Information about Democratic congressional candidate Abigail Spanberger found in improperly released federal personnel records is the focus of a new TV ad.
The Congressional Leadership Fund works to get Republicans elected and released five new ads Thursday targeting Democratic candidates in Illinois, New Jersey and California, as well as Spanberger.
The ad took aim at Spanberger’s year-long stint as a substitute English teacher at the former Islamic Saudi Academy in Alexandria, a job that was tucked away in security clearance paperwork she filed to become a U.S. Postal Inspection Service agent.
The PAC called the school “a terrorist breeding ground,” and refers to it as “Terror High” in the ad. The school closed in 2016 and reopened near Herndon under the name King Abdullah Academy.
One of the school’s past valedictorians, Ahmed Omar Abu Ali, was sentenced to life in prison for planning to assassinate President George Bush in 2005 and joined al-Qaida after leaving the school.
“For a Republican Super PAC to question my national security credentials and integrity based on the time I spent as a long-term substitute, teaching English to children at an embassy school in Northern Virginia, is desperate and weak,” said Spanberger, who is running to unseat U.S. Rep. David Brat, the incumbent Republican in the 7th District, in a statement.
Spanberger acknowledged the PAC was likely looking for information about her time at the school when they filed a Freedom of Information Act request to see her records. She left the school in 2003 and started working as a federal Postal Service inspections agent in 2004.

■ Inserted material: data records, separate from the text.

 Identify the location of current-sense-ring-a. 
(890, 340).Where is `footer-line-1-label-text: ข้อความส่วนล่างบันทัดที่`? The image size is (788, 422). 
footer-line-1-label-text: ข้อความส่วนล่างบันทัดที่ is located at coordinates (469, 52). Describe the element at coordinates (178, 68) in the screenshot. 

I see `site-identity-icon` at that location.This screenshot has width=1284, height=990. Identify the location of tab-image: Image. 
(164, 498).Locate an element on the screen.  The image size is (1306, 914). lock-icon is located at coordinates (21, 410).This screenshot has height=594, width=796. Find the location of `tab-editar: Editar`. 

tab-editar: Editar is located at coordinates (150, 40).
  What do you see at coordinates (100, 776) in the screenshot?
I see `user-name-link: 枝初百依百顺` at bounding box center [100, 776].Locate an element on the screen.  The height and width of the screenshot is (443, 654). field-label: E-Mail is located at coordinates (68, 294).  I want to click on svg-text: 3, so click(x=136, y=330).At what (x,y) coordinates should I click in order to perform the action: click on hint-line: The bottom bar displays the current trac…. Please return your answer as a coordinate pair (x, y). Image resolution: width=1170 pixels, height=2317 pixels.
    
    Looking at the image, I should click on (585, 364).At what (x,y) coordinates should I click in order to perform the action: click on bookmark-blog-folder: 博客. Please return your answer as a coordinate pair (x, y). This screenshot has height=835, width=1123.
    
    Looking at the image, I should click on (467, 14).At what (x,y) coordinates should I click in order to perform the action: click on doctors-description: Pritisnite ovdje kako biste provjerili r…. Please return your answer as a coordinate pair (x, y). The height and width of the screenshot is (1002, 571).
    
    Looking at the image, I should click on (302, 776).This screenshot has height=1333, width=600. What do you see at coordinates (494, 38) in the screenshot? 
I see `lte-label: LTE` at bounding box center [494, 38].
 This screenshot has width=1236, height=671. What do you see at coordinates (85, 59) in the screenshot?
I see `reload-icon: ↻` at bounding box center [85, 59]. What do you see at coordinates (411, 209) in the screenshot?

She wasn’t teaching when Ali was a student.
In addition to her past job as a U.S. Postal Service Inspection Service agent, Spanberger was also a CIA agent. Both positions required her to fill out extensive paperwork for security clearances. The U.S. Postal Service released the unredacted documents to America Rising, a conservative PAC that produces opposition research on Democratic candidates.
The documents included Spanberger’s Social Security number, medical records and professional resume.
The Postal Service said in a statement the release of the records was because of “human error,” and have started giving employees additional records training.
Spokesperson David Partenheimer also said in an email last week the agency would request the return of the information that was mistakenly disclosed.